А Джузеппе знал, что ему делать. Он шел к префектуре и сжимал в кармане револьвер. Он поднимется прямо в кабинет, ровно в 7.30. Он будет точен как часы. Дверь ему откроет синьор Тревизан, который будет прятать глаза и улыбаться ничего не значащей чиновничьей улыбкой: мол, что мы можем, скромные итальянские служащие – это ж все они, немцы… Он пройдет в кабинет. И в тот момент, когда генерал гестапо уже будет торжествовать победу и протянет руку за заветным списком, он подастся вперед, но вместо тетради у него в руке будет револьвер. И он выстрелит ему аккуратно между близко посаженными холодными серыми глазами… Вот и они, белые ступени истрийского мрамора здания префектуры. Черная гондола генерала покачивается, привязанная к деревянным мосткам. Нет, все будет по-другому. Только он, Джузеппе, знает всех евреев Венеции. Он и его тетрадка. Тетрадка уже догорела на кухне. Амалия вытряхнет пепел в канал. А ему осталось убрать последнего свидетеля. Доктор Йона подошел к дверям префектуры, достал револьвер и выстрелил себе между глаз.
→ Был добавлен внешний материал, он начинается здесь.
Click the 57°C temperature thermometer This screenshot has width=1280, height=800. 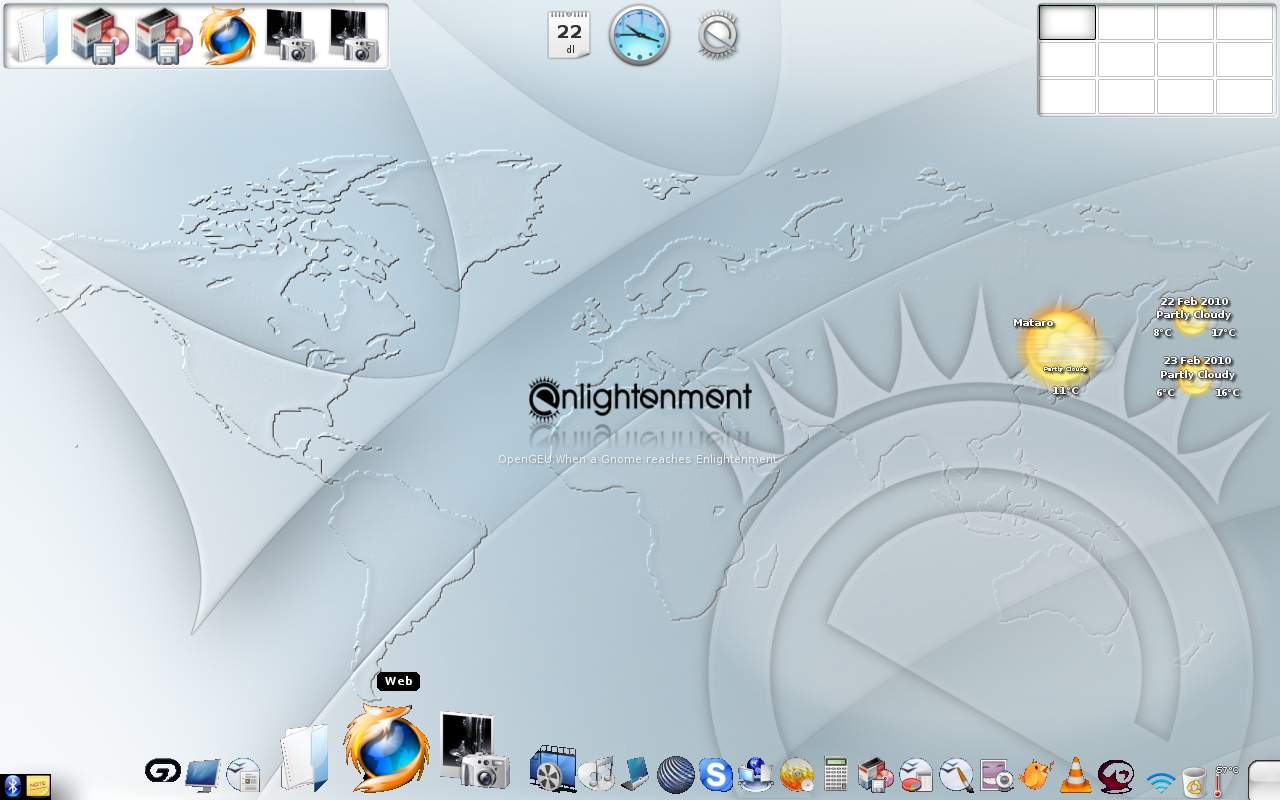tap(1221, 781)
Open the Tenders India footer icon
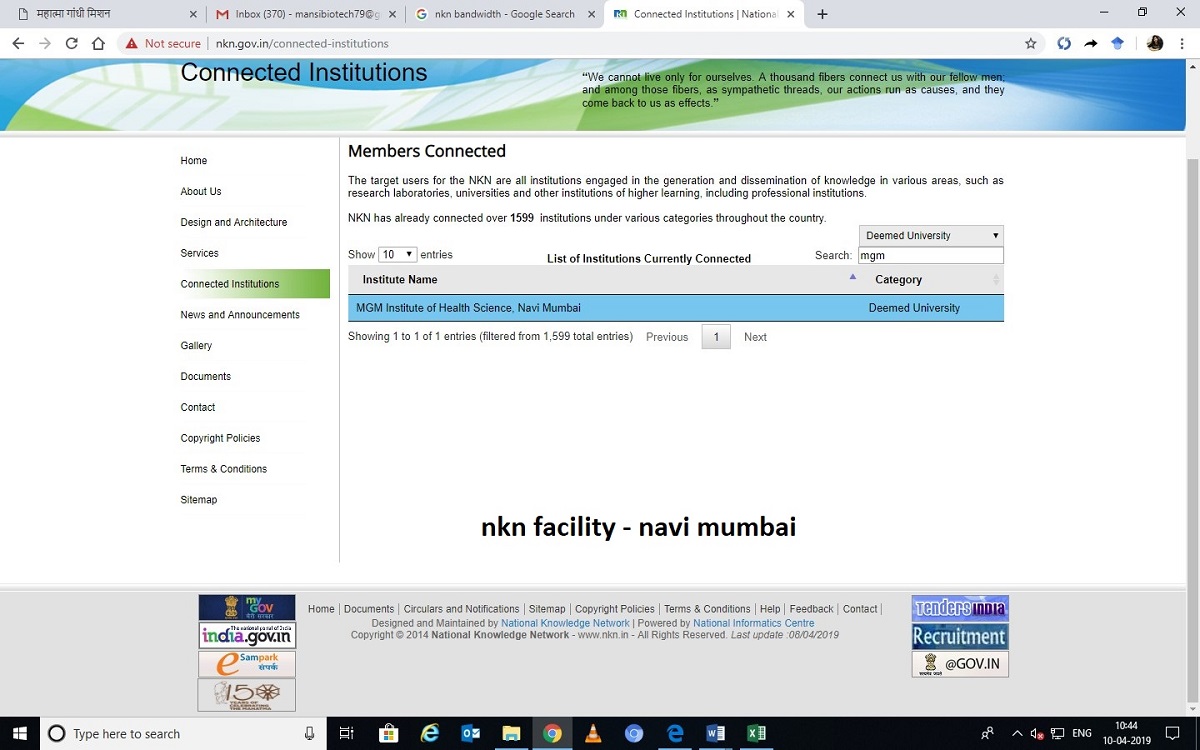1200x750 pixels. [x=959, y=607]
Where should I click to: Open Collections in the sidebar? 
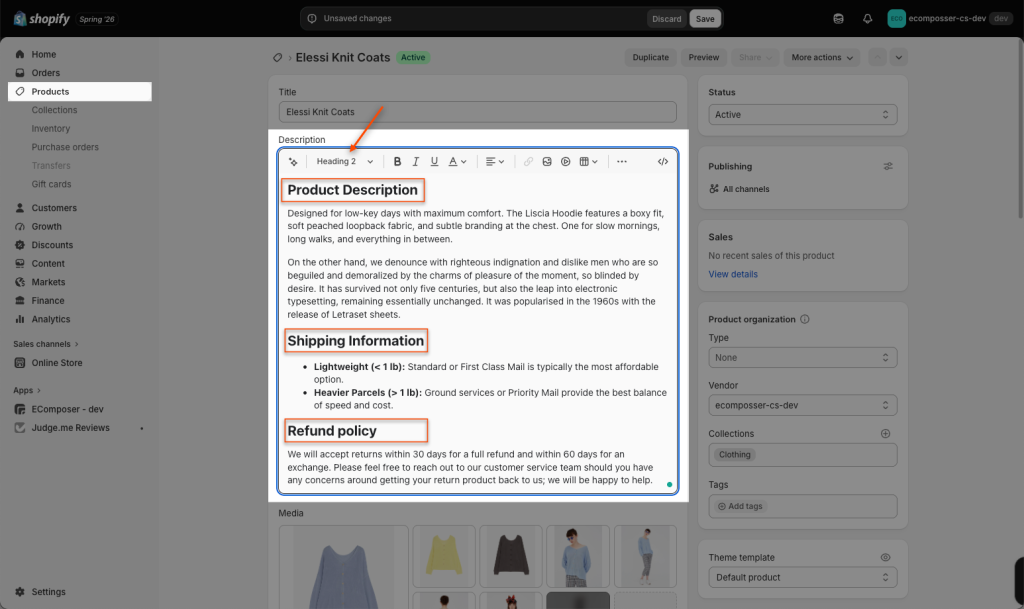click(54, 110)
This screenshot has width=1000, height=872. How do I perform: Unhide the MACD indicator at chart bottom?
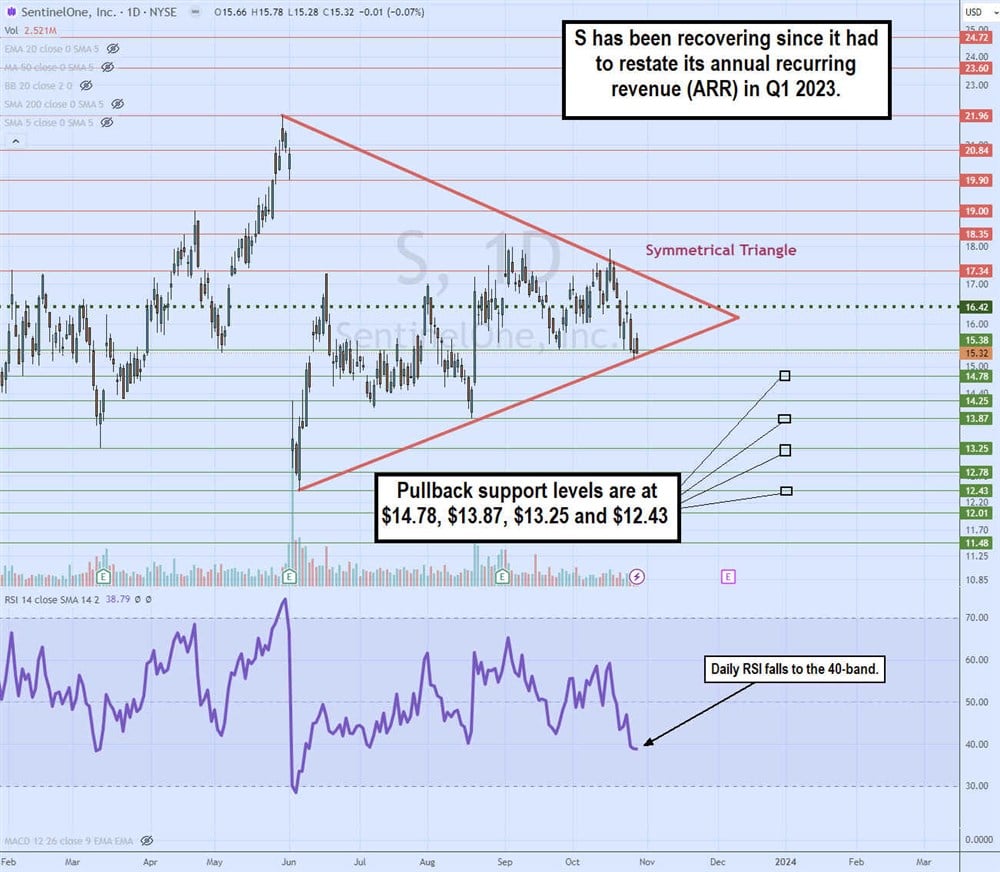coord(147,841)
Он не смог спасти всех. Венеция – город отдельных людей. У каждого есть имя и лицо. Она осталась такой даже в те годы, когда история привыкла оперировать миллионами с уходящим в историческую перспективу рядом нулей. Той зимой было депортировано 248 евреев, из которых после войны вернулось только восемь. И Венеция знает их поименно: их имена и возраст выбиты на досках памятника жертвам холокоста на главной площади гетто. И все же доктор Йона спас 1200 человек, чьи адреса и фамилии знал только он, и без его помощи найти их в лабиринте венецианских улиц, как ни странно, нацистам оказалось не под силу.
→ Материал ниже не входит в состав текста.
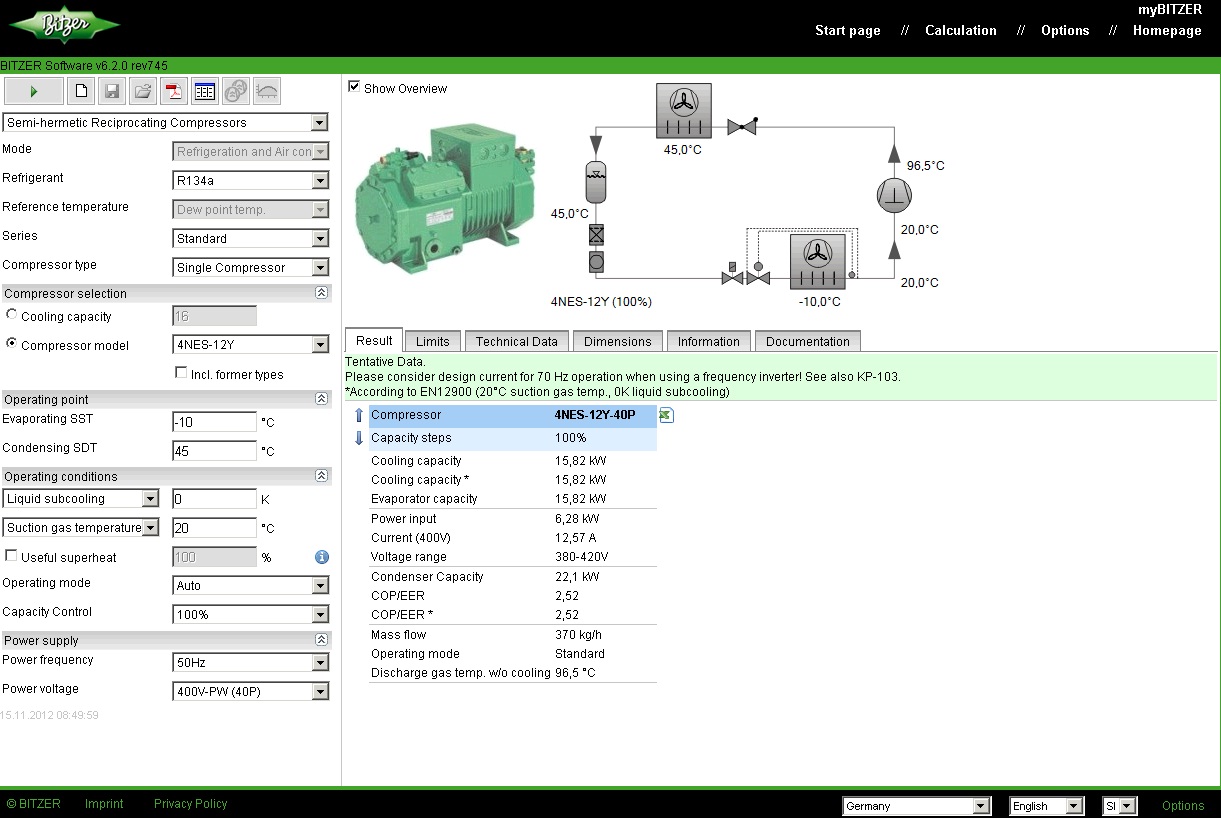1221x819 pixels.
Task: Open the Refrigerant R134a dropdown
Action: point(250,181)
Мы вышли из театра. Старые, молодые, студенты, ученые, музыканты, художники, галеристы, писатели, владельцы лавок, профессора и депутаты. По-прежнему светило яркое воскресное солнце. Последним по ступенькам театра медленно спускался, опираясь на палочку, Амос. Мы обнялись. "И зачем актер столько кричал, – прошептал он мне на ухо. – Кричать – не значит помнить. Память говорит тихо".
Глава четвертая
Вечное детство
Трубочка ведет от катетера к монитору. На мониторе виден пульс. Возвращаюсь взглядом по трубочке на восемь лет назад, обратно к катетеру. И снова вижу Лёву. Всего целиком.
Живой. Исхудавший, но живой: просматривающиеся косточки, вздувшийся живот, лысая голова, которая по отношению к маленькому тельцу кажется слишком большой, прозрачное личико, точнее, лик, с тонко прочерченными чертами, а эти скрещенные ножки, которые так напоминают иконописное распятие… Пугаюсь своего сравнения и тут же отчетливо чувствую, что в нем правда. Евангелие без слов – от головы до стоп.